Action item: Each line from the one containing "Click the duplicate container icon" to the end of the records should be copied exactly, and no other line.

Records from a collection:

= = = =

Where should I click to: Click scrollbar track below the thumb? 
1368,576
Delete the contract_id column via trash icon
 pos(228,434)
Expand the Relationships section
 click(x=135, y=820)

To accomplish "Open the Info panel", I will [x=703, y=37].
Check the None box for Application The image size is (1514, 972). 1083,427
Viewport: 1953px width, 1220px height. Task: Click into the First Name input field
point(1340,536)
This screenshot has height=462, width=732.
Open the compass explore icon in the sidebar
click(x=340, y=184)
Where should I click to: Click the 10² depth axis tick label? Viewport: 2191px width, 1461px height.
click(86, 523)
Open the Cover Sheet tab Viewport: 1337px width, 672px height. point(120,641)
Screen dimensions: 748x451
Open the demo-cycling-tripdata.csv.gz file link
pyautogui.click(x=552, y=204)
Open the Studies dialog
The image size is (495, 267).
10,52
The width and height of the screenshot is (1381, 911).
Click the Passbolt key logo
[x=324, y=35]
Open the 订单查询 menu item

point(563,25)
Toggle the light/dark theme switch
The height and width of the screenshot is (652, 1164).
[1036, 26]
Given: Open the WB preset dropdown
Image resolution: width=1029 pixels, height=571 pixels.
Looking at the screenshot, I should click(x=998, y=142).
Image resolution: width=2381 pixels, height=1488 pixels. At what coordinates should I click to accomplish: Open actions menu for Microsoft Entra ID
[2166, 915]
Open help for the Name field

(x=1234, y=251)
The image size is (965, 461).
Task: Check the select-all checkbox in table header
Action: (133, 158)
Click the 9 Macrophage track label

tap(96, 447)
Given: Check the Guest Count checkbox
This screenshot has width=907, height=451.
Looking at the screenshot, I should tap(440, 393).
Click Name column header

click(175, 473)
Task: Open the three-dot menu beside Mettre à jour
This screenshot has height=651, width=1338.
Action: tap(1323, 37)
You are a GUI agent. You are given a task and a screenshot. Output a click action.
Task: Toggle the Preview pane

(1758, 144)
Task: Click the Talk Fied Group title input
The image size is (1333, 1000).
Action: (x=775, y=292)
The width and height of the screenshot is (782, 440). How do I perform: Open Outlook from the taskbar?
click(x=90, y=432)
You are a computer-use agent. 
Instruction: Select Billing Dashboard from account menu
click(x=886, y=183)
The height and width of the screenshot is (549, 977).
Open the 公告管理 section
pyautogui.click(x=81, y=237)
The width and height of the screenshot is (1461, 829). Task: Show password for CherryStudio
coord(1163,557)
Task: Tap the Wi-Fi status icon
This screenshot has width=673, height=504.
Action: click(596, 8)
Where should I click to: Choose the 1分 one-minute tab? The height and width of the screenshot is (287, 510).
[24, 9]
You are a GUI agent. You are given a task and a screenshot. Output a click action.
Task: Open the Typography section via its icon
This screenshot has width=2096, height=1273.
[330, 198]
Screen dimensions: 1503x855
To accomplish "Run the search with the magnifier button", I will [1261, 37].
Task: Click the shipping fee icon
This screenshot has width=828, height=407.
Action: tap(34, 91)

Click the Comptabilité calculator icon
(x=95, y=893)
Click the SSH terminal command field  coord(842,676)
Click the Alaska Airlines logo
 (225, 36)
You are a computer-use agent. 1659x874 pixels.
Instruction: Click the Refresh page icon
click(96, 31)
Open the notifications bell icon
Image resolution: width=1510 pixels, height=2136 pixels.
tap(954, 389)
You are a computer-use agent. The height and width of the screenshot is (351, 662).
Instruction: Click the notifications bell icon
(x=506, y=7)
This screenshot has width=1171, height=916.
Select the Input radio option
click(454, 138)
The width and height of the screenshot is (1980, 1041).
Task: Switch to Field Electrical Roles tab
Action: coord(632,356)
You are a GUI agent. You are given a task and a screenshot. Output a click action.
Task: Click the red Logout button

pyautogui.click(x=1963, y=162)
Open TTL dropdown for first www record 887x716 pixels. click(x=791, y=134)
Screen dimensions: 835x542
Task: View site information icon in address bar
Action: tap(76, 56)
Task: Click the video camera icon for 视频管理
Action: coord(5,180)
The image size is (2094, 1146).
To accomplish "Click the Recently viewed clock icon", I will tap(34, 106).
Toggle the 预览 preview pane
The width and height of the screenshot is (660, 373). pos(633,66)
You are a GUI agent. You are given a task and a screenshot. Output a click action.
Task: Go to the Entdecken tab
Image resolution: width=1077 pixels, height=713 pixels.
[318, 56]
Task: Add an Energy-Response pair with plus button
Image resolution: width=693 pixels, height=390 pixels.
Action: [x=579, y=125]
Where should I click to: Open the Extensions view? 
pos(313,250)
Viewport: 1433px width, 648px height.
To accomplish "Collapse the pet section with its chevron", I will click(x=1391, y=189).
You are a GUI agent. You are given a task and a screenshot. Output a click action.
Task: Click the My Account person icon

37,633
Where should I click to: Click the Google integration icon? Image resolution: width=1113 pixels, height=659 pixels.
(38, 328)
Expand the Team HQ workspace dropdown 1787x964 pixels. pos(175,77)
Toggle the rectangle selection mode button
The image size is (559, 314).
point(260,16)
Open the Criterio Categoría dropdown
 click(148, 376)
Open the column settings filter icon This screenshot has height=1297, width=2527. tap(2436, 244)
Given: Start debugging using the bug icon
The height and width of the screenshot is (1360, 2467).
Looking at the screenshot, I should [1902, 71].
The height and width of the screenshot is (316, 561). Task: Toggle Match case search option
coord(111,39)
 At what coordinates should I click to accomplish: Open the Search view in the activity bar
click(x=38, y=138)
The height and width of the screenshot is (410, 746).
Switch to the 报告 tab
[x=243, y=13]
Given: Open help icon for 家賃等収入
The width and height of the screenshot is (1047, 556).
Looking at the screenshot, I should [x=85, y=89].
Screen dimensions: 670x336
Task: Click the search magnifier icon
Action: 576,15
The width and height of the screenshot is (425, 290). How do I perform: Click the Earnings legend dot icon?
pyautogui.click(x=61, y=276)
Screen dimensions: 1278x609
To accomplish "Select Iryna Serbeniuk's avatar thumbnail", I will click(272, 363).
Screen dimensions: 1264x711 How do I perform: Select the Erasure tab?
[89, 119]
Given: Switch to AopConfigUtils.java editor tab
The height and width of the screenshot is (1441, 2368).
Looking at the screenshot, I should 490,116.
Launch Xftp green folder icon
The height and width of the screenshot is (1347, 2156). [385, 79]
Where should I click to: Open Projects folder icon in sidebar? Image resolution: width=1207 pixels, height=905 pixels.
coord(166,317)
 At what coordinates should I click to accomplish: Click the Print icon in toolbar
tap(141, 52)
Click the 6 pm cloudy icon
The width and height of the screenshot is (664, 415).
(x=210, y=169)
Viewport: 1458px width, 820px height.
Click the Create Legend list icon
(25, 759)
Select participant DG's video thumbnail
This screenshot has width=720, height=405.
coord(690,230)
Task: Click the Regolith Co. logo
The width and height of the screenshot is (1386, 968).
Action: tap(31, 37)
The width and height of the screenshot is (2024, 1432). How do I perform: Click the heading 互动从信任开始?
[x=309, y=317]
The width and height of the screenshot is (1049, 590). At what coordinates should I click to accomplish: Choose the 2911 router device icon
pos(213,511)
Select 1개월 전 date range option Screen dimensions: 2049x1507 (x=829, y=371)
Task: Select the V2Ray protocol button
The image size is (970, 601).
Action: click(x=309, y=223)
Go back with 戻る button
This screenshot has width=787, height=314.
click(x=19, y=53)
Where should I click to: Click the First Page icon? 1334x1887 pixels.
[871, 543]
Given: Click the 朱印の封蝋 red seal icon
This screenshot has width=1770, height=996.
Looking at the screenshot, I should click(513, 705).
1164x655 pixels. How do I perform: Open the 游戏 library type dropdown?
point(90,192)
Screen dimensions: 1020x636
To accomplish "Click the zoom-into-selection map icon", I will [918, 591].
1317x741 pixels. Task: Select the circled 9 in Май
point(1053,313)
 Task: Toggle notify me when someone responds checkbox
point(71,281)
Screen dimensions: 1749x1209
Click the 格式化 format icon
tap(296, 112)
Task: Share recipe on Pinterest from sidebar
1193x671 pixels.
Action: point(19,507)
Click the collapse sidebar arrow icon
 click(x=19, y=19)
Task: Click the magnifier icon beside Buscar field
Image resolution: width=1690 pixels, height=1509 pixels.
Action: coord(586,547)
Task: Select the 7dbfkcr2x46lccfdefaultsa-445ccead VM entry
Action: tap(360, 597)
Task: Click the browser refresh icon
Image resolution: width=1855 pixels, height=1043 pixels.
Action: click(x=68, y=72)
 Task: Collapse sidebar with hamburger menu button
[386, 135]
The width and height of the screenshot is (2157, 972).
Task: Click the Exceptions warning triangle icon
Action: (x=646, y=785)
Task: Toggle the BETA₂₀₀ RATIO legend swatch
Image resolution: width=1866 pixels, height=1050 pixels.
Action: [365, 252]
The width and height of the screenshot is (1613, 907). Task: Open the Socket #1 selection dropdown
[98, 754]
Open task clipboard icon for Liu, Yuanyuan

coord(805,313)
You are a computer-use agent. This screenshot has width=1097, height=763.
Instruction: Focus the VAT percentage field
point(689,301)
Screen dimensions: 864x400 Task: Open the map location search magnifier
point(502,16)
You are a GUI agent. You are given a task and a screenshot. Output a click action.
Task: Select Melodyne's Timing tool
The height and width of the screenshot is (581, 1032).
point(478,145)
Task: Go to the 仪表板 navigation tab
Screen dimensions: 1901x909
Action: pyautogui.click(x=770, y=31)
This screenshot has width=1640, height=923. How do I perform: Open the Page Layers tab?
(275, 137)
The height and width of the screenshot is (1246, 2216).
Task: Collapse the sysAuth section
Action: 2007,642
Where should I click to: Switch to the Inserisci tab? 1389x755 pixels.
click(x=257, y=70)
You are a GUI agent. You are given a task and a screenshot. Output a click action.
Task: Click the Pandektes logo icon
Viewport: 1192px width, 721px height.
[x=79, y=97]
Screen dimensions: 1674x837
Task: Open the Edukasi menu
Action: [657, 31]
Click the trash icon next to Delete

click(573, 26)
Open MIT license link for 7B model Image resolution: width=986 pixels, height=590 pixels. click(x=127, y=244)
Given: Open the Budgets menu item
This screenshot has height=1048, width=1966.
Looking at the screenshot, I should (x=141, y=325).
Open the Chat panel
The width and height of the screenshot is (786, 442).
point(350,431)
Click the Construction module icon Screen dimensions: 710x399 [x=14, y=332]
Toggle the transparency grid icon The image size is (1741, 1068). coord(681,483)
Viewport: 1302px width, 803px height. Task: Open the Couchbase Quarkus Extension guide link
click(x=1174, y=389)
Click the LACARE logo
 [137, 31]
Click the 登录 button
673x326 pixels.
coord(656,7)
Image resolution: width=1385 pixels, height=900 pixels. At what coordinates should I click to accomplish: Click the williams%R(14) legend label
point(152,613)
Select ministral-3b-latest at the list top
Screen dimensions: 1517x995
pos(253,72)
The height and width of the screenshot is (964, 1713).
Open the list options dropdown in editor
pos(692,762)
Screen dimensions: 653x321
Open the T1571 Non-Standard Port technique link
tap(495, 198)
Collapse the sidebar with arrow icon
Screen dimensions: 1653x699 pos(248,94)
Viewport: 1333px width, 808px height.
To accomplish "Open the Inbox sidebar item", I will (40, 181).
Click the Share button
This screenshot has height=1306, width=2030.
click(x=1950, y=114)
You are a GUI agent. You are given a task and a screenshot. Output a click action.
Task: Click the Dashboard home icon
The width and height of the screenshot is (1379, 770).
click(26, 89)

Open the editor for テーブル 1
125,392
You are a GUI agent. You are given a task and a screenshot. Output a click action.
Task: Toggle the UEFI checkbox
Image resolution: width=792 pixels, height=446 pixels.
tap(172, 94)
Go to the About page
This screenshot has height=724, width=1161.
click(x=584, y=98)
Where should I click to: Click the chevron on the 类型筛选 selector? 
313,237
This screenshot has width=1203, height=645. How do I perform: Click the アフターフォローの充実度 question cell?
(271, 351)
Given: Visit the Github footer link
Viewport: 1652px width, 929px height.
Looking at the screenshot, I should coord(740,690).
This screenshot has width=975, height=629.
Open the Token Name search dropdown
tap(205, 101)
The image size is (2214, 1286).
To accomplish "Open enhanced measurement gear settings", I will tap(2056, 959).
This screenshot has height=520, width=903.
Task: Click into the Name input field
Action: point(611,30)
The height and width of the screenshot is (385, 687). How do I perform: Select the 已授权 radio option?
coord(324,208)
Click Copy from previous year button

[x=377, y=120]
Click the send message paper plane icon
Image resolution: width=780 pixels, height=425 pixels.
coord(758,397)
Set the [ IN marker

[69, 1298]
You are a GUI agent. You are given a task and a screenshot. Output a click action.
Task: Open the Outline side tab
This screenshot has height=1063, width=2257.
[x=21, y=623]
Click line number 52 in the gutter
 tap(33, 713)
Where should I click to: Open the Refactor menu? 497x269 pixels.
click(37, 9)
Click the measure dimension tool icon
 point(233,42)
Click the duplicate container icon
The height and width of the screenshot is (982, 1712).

= = = =

Response area:
Click the duplicate container icon
The height and width of the screenshot is (982, 1712).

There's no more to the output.